__Exercise details__: What is the number of lines in the entries that contain the word "computer"? Answer with that figure alone.

Saved data entries:
::::

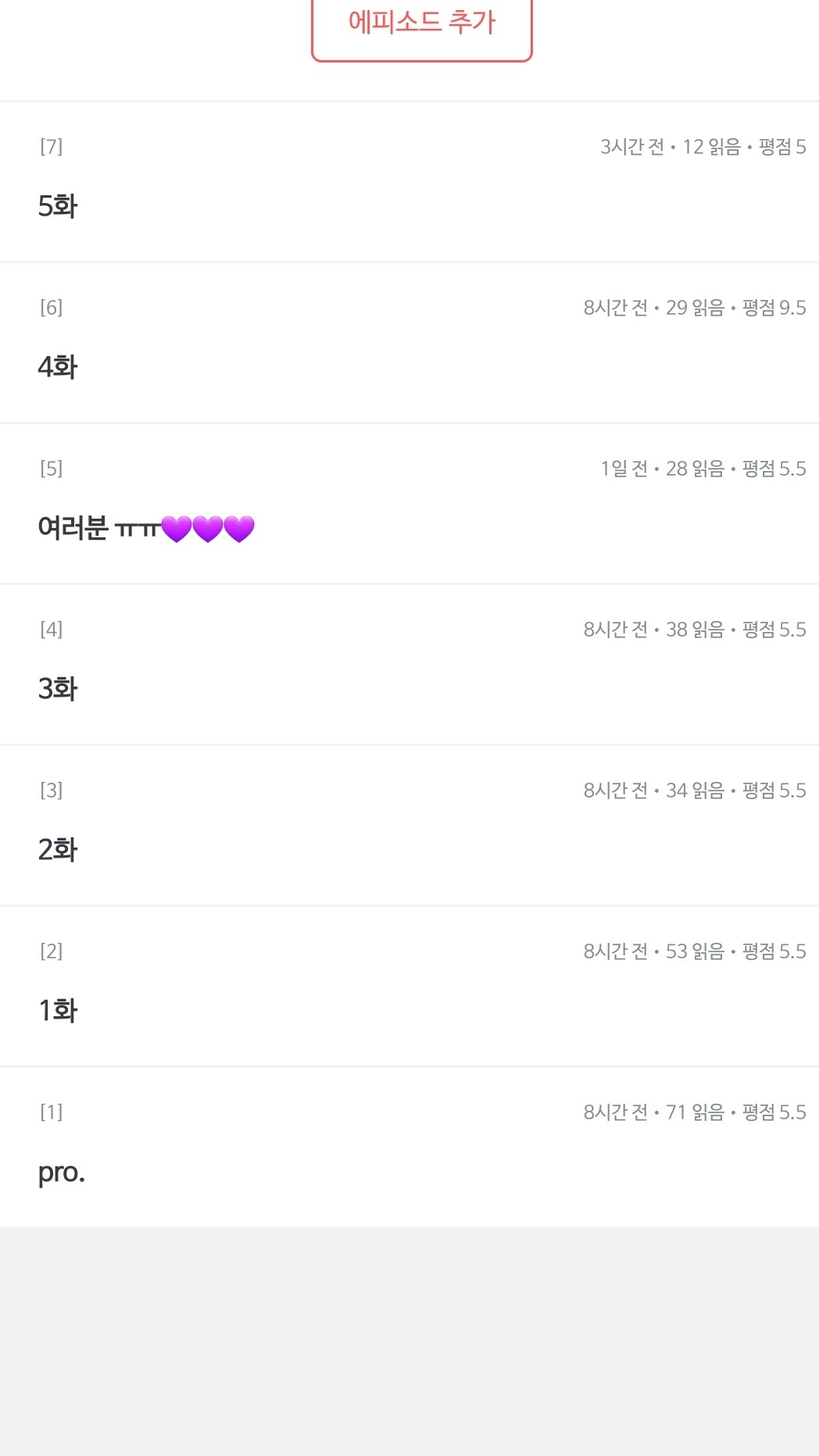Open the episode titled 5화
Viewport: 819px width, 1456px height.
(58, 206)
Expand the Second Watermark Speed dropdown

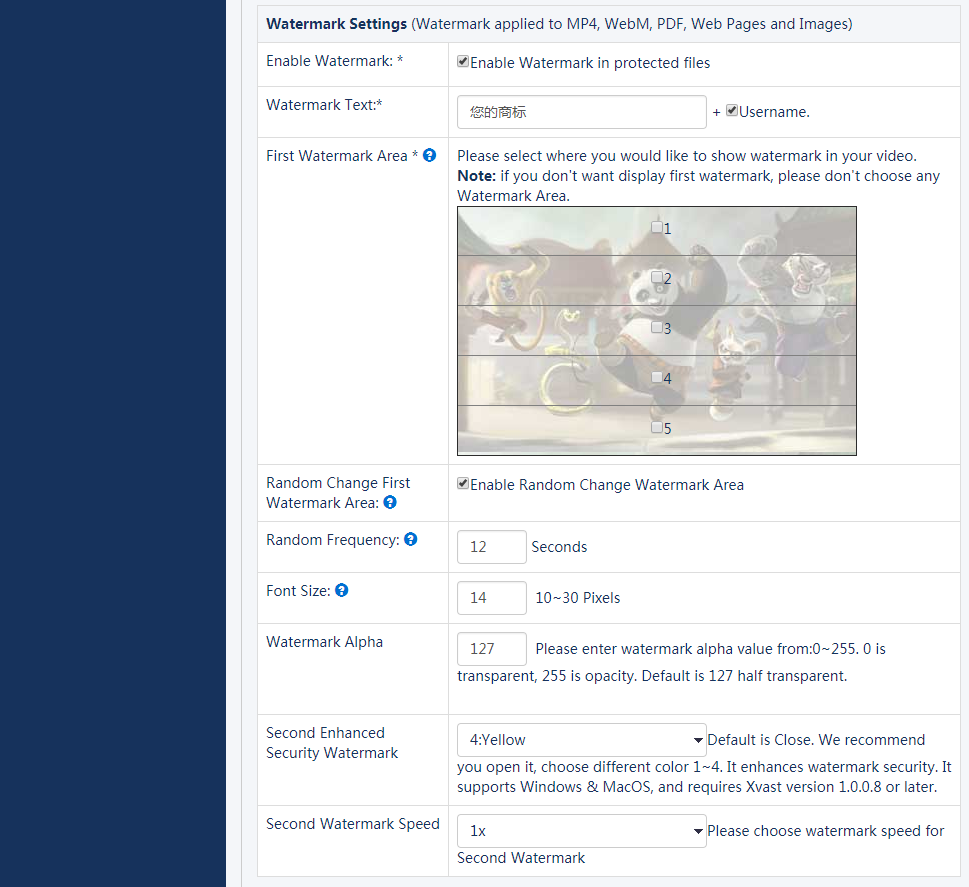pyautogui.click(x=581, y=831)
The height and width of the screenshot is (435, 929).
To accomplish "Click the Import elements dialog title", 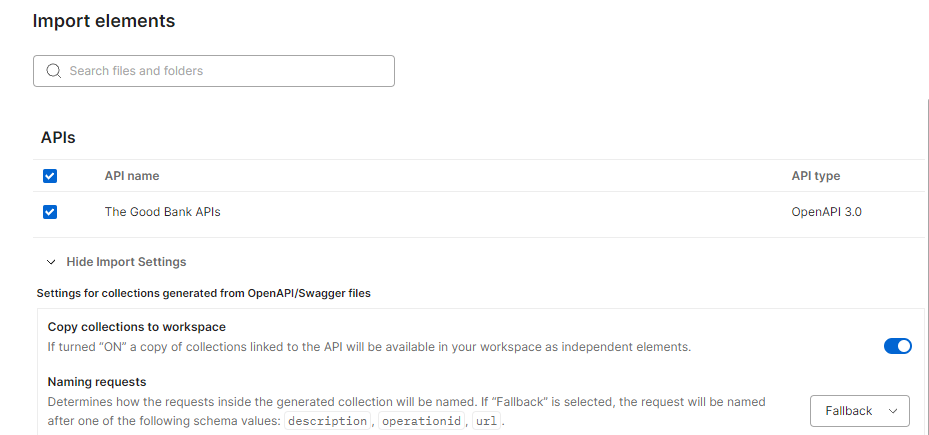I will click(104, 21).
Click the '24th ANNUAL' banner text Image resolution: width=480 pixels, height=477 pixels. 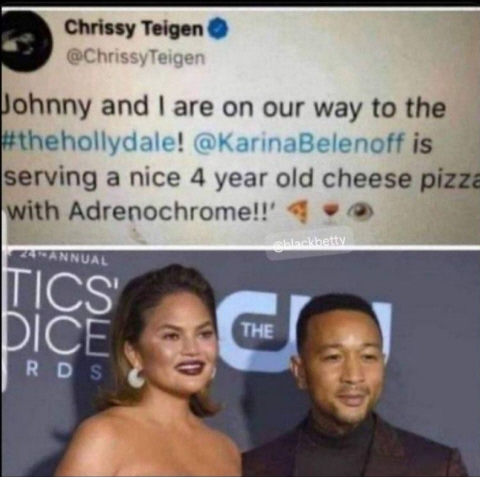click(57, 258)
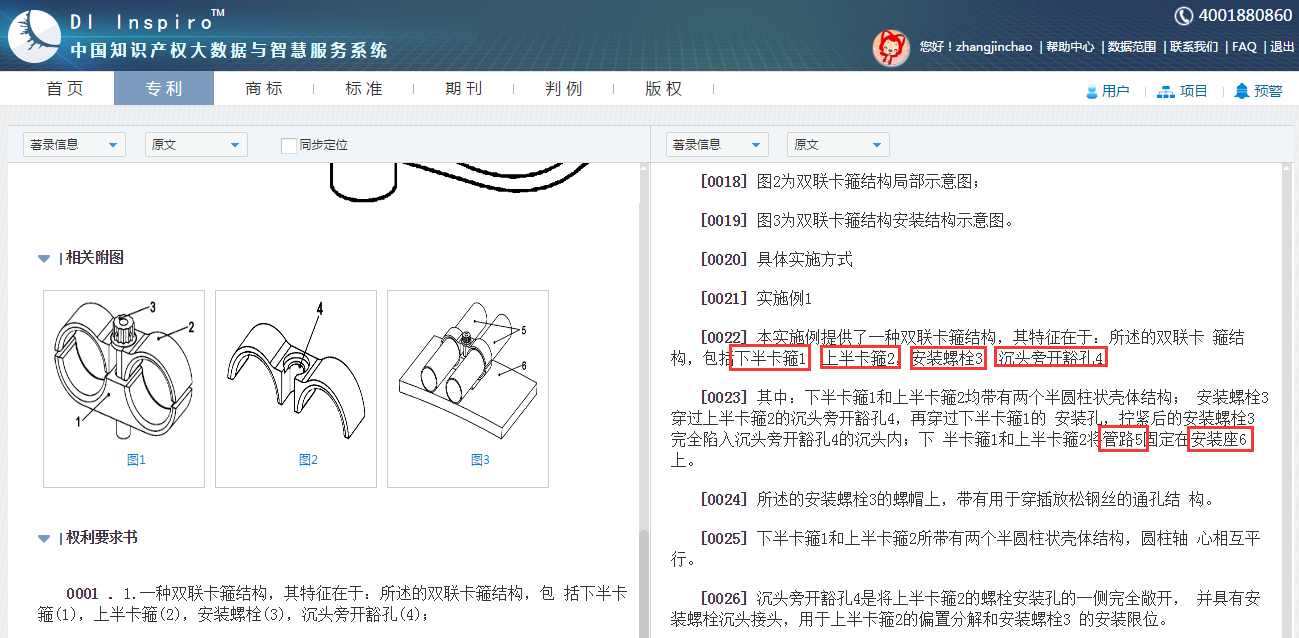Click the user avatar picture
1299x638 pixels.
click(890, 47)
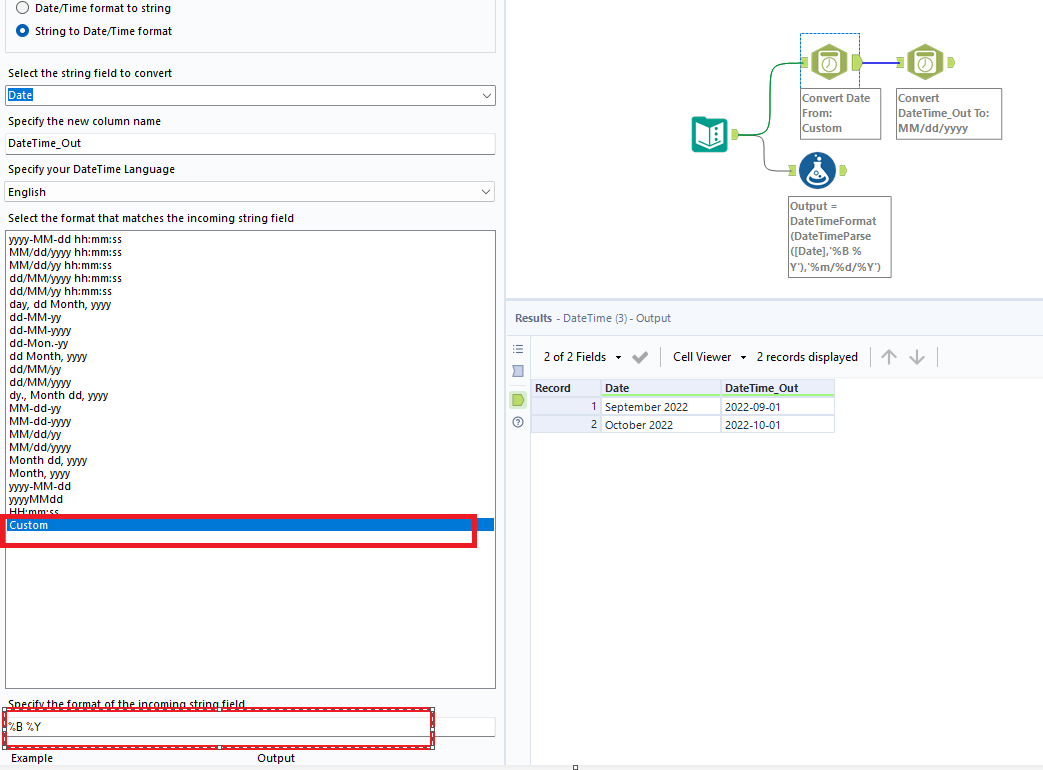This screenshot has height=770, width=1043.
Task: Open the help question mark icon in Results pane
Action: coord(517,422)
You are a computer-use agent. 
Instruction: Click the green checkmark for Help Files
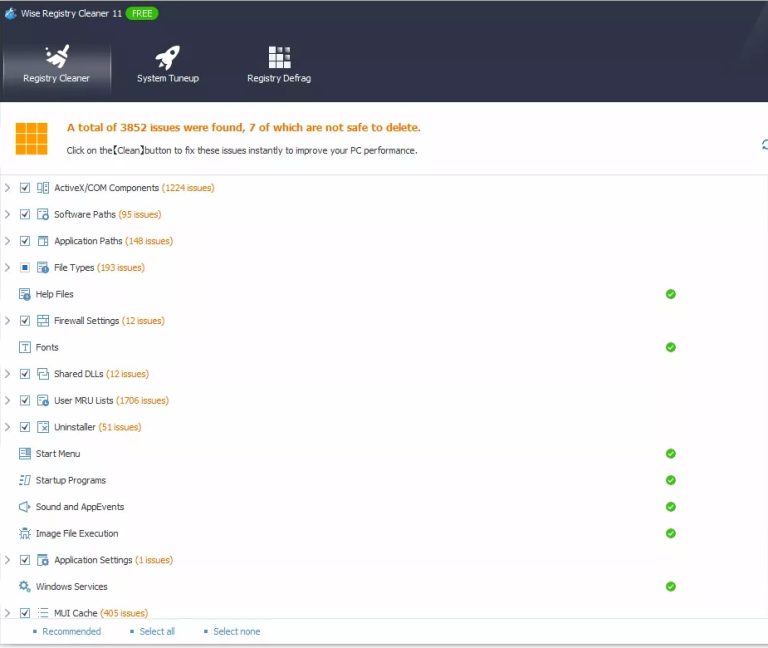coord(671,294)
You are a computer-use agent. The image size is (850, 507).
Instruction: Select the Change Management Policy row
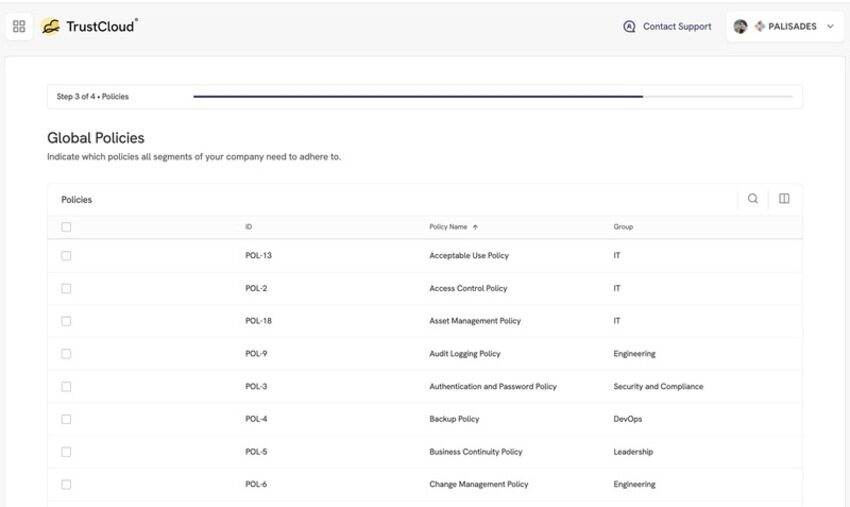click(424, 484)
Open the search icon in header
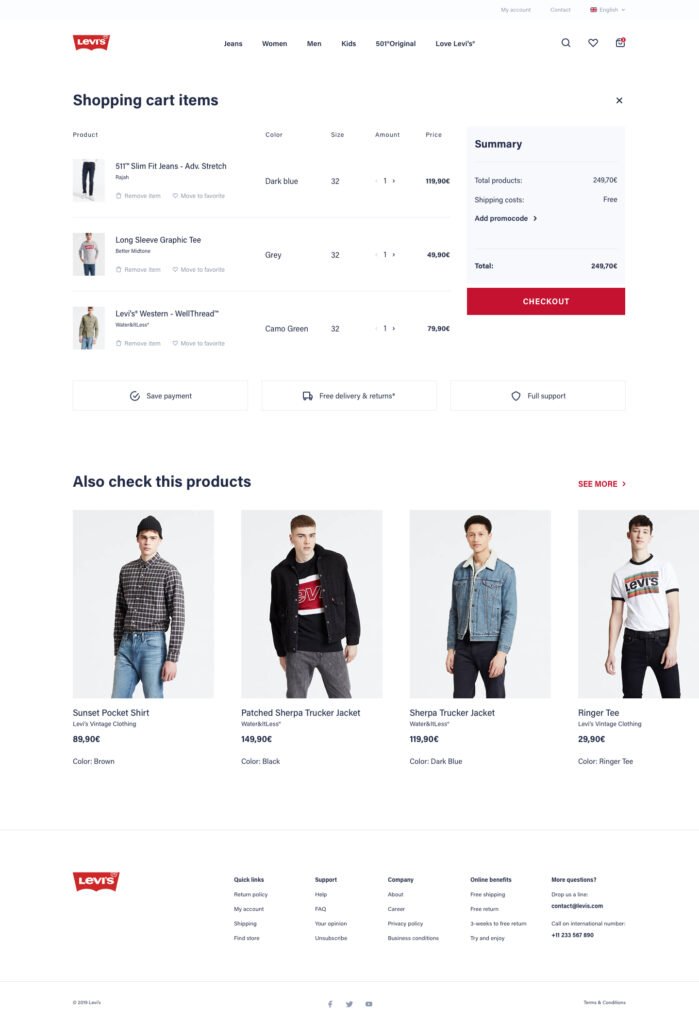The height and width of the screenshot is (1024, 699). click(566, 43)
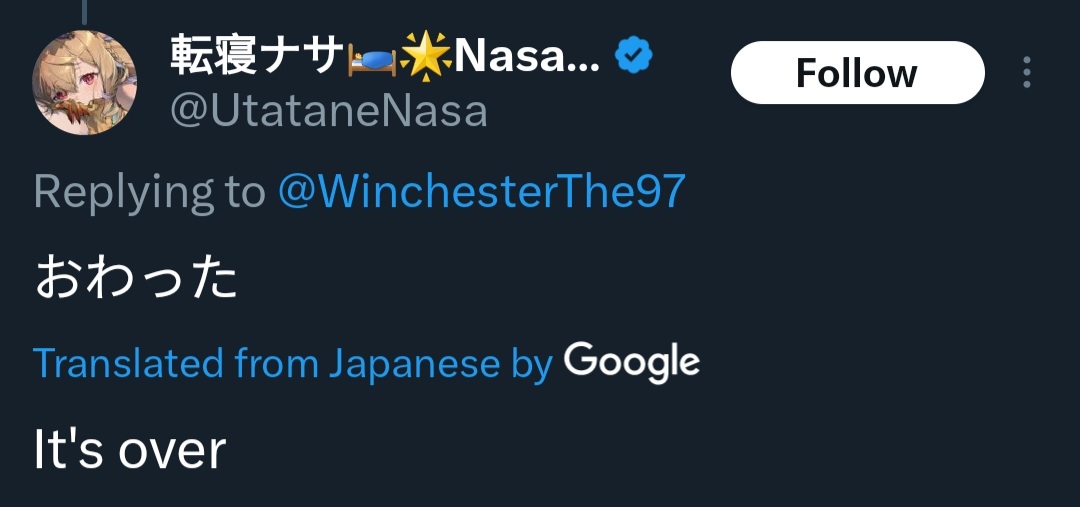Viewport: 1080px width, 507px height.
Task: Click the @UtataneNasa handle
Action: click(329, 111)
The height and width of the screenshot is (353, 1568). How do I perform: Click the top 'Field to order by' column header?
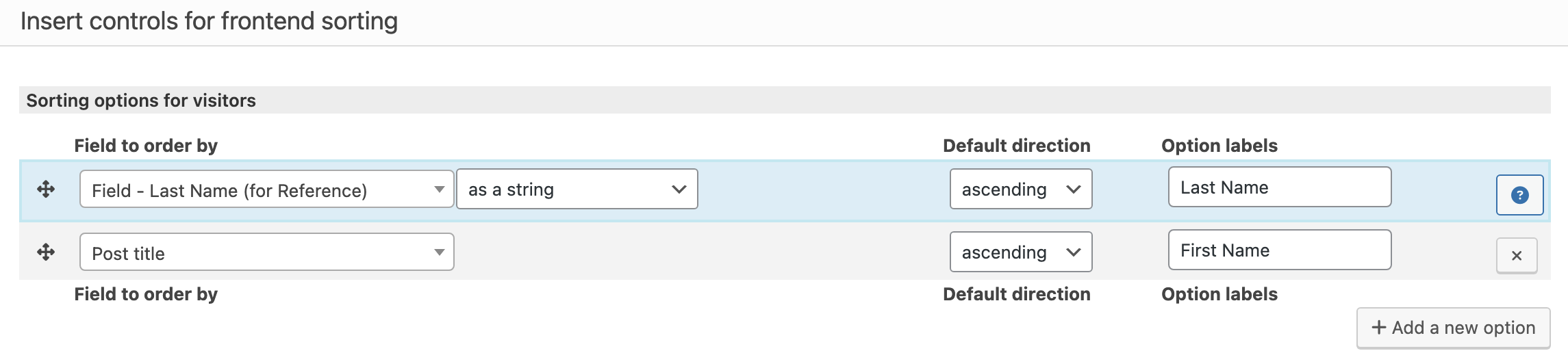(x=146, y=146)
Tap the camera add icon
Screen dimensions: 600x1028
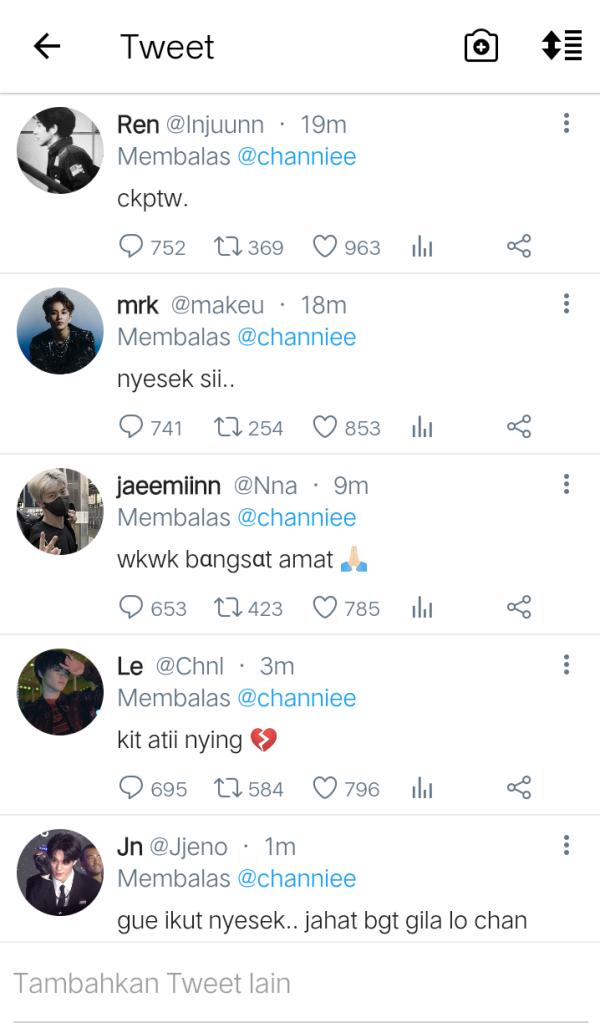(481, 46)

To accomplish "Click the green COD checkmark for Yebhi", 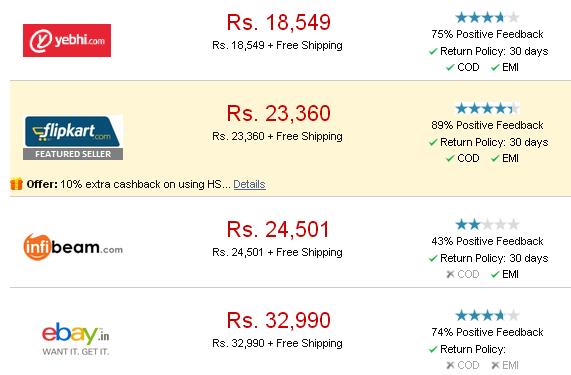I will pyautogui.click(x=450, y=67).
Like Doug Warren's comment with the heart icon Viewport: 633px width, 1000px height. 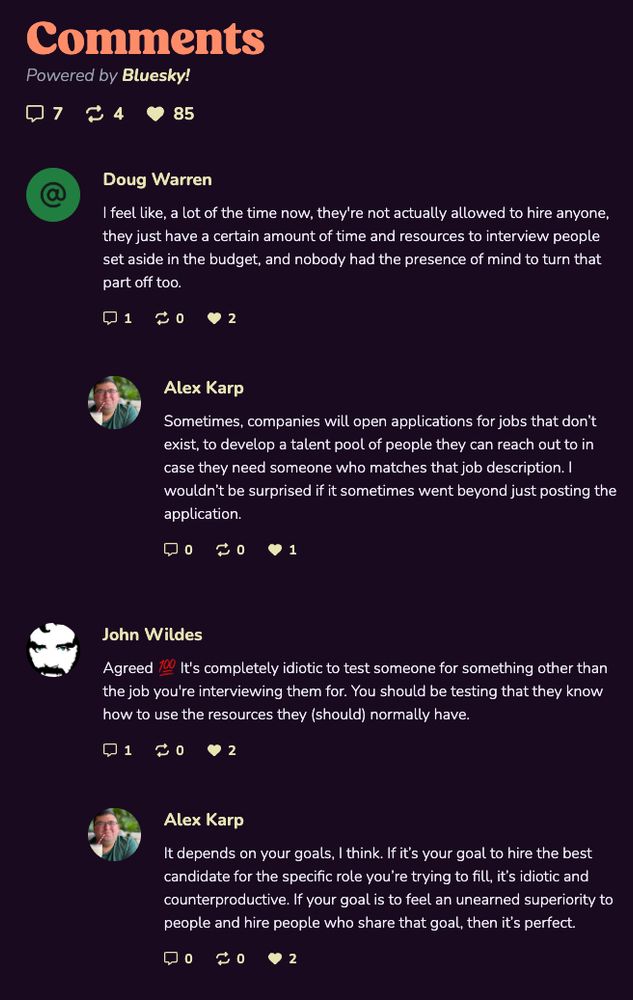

::::

__Output below__: 2